What to work on: Print the records again, character for character.

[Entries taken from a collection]
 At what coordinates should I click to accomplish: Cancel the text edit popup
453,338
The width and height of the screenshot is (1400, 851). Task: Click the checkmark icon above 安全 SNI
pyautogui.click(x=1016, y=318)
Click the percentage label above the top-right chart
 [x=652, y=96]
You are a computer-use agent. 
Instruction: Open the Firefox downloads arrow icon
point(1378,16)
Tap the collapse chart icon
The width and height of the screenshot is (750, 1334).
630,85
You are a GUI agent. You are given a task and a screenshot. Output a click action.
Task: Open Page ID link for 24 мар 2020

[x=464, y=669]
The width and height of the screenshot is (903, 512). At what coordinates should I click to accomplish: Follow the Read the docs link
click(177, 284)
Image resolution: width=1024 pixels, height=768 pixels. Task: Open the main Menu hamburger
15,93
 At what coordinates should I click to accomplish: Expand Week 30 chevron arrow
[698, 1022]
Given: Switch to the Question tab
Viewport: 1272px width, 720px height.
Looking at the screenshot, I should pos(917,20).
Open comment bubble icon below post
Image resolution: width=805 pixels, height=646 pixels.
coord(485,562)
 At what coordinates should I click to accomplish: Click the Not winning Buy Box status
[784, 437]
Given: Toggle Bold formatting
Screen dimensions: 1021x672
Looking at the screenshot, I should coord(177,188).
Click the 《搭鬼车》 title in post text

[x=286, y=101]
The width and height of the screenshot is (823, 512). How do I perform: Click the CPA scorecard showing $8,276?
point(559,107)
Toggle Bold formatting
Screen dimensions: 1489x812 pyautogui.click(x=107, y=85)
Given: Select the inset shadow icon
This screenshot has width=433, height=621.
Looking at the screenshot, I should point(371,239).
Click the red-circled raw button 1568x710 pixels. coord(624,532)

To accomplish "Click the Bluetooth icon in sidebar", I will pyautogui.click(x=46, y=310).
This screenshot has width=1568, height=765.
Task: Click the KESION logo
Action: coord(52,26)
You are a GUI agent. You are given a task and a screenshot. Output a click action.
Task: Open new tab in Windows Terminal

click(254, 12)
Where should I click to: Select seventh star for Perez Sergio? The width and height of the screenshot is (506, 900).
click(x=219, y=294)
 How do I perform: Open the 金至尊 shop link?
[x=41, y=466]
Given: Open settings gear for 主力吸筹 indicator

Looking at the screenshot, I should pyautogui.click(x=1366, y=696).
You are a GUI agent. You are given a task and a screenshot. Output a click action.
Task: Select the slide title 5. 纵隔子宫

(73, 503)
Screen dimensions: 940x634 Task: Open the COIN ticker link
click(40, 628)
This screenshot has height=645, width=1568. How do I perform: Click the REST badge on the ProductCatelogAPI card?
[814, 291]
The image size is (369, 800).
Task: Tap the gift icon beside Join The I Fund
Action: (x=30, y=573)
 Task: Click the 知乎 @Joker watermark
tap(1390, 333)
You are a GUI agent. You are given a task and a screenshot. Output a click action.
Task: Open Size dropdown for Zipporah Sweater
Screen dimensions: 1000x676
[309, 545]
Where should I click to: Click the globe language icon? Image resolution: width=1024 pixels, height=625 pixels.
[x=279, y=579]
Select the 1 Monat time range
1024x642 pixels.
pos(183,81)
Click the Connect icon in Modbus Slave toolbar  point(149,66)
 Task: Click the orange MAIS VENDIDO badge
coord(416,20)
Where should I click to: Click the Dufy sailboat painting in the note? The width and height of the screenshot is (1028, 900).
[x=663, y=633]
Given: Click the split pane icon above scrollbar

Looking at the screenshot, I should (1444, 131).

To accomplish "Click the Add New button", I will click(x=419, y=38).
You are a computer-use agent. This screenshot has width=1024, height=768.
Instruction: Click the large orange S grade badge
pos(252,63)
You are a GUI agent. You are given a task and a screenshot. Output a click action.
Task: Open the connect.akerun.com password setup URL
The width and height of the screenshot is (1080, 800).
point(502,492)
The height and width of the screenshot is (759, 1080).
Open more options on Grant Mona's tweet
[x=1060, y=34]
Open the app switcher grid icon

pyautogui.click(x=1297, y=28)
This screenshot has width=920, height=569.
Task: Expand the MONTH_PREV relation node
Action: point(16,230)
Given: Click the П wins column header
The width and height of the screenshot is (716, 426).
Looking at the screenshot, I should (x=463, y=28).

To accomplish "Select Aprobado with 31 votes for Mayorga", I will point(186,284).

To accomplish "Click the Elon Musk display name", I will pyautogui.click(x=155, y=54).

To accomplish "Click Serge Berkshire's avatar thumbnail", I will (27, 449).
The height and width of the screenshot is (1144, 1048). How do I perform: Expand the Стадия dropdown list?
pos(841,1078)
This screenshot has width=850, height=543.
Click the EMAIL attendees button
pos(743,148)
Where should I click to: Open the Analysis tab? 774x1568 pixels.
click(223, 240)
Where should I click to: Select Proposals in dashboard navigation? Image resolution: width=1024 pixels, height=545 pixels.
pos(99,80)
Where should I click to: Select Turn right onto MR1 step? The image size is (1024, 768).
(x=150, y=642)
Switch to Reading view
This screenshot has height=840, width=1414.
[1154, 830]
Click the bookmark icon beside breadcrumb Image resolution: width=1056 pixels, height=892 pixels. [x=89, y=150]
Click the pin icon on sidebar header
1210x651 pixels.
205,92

Expected answer:
 At what coordinates should I click to accomplish: Cancel the text edit popup
453,338
The width and height of the screenshot is (1400, 851). Task: Click the checkmark icon above 安全 SNI
pyautogui.click(x=1016, y=318)
Click the percentage label above the top-right chart
 [x=652, y=96]
You are a computer-use agent. 
Instruction: Open the Firefox downloads arrow icon
point(1378,16)
Tap the collapse chart icon
The width and height of the screenshot is (750, 1334).
630,85
You are a GUI agent. You are given a task and a screenshot. Output a click action.
Task: Open Page ID link for 24 мар 2020

[x=464, y=669]
The width and height of the screenshot is (903, 512). At what coordinates should I click to accomplish: Follow the Read the docs link
click(177, 284)
Image resolution: width=1024 pixels, height=768 pixels. Task: Open the main Menu hamburger
15,93
 At what coordinates should I click to accomplish: Expand Week 30 chevron arrow
[698, 1022]
Given: Switch to the Question tab
Viewport: 1272px width, 720px height.
Looking at the screenshot, I should pos(917,20).
Open comment bubble icon below post
Image resolution: width=805 pixels, height=646 pixels.
coord(485,562)
 At what coordinates should I click to accomplish: Click the Not winning Buy Box status
[784, 437]
Given: Toggle Bold formatting
Screen dimensions: 1021x672
Looking at the screenshot, I should coord(177,188).
Click the 《搭鬼车》 title in post text

[x=286, y=101]
The width and height of the screenshot is (823, 512). How do I perform: Click the CPA scorecard showing $8,276?
point(559,107)
Toggle Bold formatting
Screen dimensions: 1489x812 pyautogui.click(x=107, y=85)
Given: Select the inset shadow icon
This screenshot has width=433, height=621.
Looking at the screenshot, I should point(371,239).
Click the red-circled raw button 1568x710 pixels. coord(624,532)

To accomplish "Click the Bluetooth icon in sidebar", I will pyautogui.click(x=46, y=310).
This screenshot has width=1568, height=765.
Task: Click the KESION logo
Action: coord(52,26)
You are a GUI agent. You are given a task and a screenshot. Output a click action.
Task: Open new tab in Windows Terminal

click(254, 12)
Where should I click to: Select seventh star for Perez Sergio? The width and height of the screenshot is (506, 900).
click(x=219, y=294)
 How do I perform: Open the 金至尊 shop link?
[x=41, y=466]
Given: Open settings gear for 主力吸筹 indicator

Looking at the screenshot, I should pyautogui.click(x=1366, y=696).
You are a GUI agent. You are given a task and a screenshot. Output a click action.
Task: Select the slide title 5. 纵隔子宫

(73, 503)
Screen dimensions: 940x634 Task: Open the COIN ticker link
click(40, 628)
This screenshot has height=645, width=1568. How do I perform: Click the REST badge on the ProductCatelogAPI card?
[814, 291]
The image size is (369, 800).
Task: Tap the gift icon beside Join The I Fund
Action: (x=30, y=573)
 Task: Click the 知乎 @Joker watermark
tap(1390, 333)
You are a GUI agent. You are given a task and a screenshot. Output a click action.
Task: Open Size dropdown for Zipporah Sweater
Screen dimensions: 1000x676
[309, 545]
Where should I click to: Click the globe language icon? Image resolution: width=1024 pixels, height=625 pixels.
[x=279, y=579]
Select the 1 Monat time range
1024x642 pixels.
pos(183,81)
Click the Connect icon in Modbus Slave toolbar  point(149,66)
 Task: Click the orange MAIS VENDIDO badge
coord(416,20)
Where should I click to: Click the Dufy sailboat painting in the note? The width and height of the screenshot is (1028, 900).
[x=663, y=633]
Given: Click the split pane icon above scrollbar

Looking at the screenshot, I should (1444, 131).

To accomplish "Click the Add New button", I will click(x=419, y=38).
You are a computer-use agent. This screenshot has width=1024, height=768.
Instruction: Click the large orange S grade badge
pos(252,63)
You are a GUI agent. You are given a task and a screenshot. Output a click action.
Task: Open the connect.akerun.com password setup URL
The width and height of the screenshot is (1080, 800).
point(502,492)
The height and width of the screenshot is (759, 1080).
Open more options on Grant Mona's tweet
[x=1060, y=34]
Open the app switcher grid icon

pyautogui.click(x=1297, y=28)
This screenshot has width=920, height=569.
Task: Expand the MONTH_PREV relation node
Action: point(16,230)
Given: Click the П wins column header
The width and height of the screenshot is (716, 426).
Looking at the screenshot, I should (x=463, y=28).

To accomplish "Select Aprobado with 31 votes for Mayorga", I will point(186,284).

To accomplish "Click the Elon Musk display name", I will pyautogui.click(x=155, y=54).

To accomplish "Click Serge Berkshire's avatar thumbnail", I will (27, 449).
The height and width of the screenshot is (1144, 1048). How do I perform: Expand the Стадия dropdown list?
pos(841,1078)
This screenshot has width=850, height=543.
Click the EMAIL attendees button
pos(743,148)
Where should I click to: Open the Analysis tab? 774x1568 pixels.
click(223, 240)
Where should I click to: Select Proposals in dashboard navigation? Image resolution: width=1024 pixels, height=545 pixels.
pos(99,80)
Where should I click to: Select Turn right onto MR1 step? The image size is (1024, 768).
(x=150, y=642)
Switch to Reading view
This screenshot has height=840, width=1414.
[1154, 830]
Click the bookmark icon beside breadcrumb Image resolution: width=1056 pixels, height=892 pixels. [x=89, y=150]
Click the pin icon on sidebar header
1210x651 pixels.
205,92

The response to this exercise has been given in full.